Light sticks will create a lot of light for a very short while, and then glow at an ever diminishing rate over a period of about 8-12 hours. Some last longer than others.

I have a couple in my PFD and also some in the first aid kit. Bear in mind that they can fail and also then can activate by being dropped or knocked.

Considering that they cost only a few dollars and can last a very long time - worth the money.


----------



## rawprawn (Aug 31, 2005)

Always good to have one on you in case you come across a dance party


----------



## bitten_off (Nov 29, 2006)

a hint... buy them off ebay.
i bought my sis 200 of them for her xmas pressie for 30 bucks delivered i think, much cheaper than in shops.
she thinks they are pretty good, and seeing as ive nicked a few :twisted: , i have to agree :lol: 
cheers
nick


----------



## JimH (Apr 10, 2007)

Sulo

Every time I have done a night dive, I have tied a night stick to my BCD. They help your buddy and other divers spot you, so they are very effective. I would suggest, if you are on a yack in a boating channel, battery fails and all your lights are out, it's a last resort.
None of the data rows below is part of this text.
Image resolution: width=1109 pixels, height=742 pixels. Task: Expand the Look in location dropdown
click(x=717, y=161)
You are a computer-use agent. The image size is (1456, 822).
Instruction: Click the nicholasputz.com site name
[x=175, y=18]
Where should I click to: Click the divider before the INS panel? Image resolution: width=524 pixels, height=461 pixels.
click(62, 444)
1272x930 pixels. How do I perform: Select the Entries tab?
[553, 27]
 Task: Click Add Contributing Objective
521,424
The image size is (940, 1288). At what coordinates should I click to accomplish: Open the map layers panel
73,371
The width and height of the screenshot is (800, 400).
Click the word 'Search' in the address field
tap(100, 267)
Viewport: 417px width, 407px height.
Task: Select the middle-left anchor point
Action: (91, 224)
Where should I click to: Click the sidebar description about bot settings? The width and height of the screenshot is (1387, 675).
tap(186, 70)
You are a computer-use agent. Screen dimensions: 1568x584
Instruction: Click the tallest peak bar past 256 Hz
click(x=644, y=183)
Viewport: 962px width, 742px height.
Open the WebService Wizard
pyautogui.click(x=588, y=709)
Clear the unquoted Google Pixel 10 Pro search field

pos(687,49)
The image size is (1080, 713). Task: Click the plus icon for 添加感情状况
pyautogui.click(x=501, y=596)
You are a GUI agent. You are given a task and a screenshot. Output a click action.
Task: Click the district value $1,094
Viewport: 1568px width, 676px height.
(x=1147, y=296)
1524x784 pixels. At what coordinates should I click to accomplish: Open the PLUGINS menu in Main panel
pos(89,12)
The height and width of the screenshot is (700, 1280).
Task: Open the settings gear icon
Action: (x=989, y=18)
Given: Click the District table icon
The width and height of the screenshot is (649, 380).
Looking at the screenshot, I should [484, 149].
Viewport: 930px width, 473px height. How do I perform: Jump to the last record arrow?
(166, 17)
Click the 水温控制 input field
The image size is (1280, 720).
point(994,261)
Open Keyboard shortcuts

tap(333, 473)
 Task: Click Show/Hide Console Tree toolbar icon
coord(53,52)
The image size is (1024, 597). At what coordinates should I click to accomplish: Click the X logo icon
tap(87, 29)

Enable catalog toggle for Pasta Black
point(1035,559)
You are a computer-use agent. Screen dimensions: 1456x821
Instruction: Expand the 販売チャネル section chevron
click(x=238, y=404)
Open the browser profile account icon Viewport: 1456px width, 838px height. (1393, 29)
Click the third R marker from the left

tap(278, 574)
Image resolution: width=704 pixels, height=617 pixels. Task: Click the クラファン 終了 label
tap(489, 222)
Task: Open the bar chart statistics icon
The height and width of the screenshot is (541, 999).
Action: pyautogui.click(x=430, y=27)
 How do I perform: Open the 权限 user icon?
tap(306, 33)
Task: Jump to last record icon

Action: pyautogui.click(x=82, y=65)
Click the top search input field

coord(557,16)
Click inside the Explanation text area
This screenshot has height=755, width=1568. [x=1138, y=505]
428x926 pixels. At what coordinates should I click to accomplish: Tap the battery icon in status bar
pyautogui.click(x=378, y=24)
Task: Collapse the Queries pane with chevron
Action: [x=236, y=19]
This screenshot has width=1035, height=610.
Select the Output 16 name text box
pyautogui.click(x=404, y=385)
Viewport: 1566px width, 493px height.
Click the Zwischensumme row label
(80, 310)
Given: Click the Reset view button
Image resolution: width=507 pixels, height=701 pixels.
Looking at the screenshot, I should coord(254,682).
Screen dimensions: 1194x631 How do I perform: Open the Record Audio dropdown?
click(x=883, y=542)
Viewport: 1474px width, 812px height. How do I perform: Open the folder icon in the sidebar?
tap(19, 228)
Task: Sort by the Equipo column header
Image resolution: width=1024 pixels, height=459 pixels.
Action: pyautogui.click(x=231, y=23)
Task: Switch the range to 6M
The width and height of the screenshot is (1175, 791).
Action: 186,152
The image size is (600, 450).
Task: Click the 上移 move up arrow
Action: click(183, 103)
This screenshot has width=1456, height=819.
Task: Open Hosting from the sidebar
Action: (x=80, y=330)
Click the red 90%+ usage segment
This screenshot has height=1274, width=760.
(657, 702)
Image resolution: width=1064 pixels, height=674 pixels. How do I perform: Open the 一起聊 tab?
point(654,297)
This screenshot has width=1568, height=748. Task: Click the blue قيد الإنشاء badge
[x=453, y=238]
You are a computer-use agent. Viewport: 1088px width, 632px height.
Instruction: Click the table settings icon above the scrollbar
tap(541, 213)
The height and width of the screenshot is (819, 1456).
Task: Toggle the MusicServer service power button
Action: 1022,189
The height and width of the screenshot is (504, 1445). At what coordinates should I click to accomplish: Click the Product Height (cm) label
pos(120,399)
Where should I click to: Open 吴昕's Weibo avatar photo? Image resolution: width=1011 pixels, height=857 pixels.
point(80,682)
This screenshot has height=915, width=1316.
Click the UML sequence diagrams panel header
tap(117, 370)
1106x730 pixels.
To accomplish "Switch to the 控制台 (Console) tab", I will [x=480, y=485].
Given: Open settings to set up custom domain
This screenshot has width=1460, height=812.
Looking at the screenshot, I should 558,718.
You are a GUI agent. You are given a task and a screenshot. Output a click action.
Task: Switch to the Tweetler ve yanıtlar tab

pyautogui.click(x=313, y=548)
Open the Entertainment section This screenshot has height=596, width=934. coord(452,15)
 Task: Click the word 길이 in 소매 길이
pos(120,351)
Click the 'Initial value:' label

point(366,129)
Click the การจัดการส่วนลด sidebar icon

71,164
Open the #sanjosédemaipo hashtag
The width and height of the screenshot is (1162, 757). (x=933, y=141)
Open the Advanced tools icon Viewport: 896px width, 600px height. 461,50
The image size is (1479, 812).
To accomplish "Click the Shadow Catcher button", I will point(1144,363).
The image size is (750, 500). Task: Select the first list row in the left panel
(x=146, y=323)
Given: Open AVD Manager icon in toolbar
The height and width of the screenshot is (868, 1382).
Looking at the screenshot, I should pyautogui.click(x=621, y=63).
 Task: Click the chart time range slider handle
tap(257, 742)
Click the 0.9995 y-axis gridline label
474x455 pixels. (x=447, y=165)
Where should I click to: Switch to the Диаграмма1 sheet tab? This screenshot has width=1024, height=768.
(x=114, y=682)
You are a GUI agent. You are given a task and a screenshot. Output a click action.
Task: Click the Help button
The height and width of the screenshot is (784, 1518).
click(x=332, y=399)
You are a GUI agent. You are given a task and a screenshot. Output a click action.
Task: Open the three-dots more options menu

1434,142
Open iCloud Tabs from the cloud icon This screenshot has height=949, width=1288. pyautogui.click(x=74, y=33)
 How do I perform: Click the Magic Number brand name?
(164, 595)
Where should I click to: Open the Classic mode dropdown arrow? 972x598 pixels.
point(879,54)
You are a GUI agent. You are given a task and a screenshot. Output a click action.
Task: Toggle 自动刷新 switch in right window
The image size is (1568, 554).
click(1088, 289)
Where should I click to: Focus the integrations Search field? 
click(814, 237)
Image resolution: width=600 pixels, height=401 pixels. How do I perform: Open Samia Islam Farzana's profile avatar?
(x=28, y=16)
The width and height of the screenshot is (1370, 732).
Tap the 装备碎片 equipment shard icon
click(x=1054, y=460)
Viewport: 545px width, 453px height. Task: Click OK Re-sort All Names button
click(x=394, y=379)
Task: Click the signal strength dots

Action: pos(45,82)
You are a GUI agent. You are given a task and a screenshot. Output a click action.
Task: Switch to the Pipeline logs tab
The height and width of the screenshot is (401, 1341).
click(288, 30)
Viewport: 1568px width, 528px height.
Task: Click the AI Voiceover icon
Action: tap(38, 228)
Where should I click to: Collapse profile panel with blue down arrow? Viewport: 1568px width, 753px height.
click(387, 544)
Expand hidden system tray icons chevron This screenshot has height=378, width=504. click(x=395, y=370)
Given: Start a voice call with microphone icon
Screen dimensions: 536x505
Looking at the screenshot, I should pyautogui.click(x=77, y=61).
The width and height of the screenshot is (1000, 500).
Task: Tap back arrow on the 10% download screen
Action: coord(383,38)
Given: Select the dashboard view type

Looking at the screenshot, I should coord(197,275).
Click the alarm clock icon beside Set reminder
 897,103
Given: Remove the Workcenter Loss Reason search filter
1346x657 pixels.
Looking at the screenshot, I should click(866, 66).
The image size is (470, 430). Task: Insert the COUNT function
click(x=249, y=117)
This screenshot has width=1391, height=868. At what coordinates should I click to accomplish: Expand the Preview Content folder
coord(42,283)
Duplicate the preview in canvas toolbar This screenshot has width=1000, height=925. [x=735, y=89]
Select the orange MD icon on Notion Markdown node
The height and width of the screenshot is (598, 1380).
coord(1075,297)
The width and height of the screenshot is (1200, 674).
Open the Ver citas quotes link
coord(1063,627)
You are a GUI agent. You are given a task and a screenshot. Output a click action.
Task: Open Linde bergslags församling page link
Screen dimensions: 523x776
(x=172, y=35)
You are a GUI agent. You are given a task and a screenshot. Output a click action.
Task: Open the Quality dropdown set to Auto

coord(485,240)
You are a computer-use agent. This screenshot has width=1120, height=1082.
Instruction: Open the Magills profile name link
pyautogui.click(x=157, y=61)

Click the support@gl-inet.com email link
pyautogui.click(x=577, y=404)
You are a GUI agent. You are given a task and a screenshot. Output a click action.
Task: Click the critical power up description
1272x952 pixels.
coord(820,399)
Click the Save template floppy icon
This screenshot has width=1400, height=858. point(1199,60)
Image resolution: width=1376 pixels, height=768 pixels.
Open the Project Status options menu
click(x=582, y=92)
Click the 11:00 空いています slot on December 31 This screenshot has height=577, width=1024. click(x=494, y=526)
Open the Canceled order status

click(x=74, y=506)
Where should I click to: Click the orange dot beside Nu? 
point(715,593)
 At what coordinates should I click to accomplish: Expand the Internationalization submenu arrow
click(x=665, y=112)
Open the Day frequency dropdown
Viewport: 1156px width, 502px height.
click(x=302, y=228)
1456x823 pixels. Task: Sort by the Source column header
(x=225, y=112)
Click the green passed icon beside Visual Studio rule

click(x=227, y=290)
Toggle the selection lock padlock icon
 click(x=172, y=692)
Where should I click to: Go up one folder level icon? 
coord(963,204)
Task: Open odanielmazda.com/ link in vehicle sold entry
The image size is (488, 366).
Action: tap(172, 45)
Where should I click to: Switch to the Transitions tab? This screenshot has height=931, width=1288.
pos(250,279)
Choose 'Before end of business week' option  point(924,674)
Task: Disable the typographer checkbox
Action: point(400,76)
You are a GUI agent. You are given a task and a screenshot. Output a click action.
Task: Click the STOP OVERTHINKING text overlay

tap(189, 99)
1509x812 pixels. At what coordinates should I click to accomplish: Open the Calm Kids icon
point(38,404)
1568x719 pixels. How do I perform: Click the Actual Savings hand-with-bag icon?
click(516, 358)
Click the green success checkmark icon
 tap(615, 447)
In a yack, if you are fishing after dark, I would suggest they are a safety device which should be on board. Batteries do fail and the $1 emergency light is a good safe guard. Don't know if they have a shelf life, however if they are more than ? months old, have some fun and use the old ones - no second chance on the water. In my experience, the light sticks seem to have an effective life in excess of 4 to 6 hours - depends on their age.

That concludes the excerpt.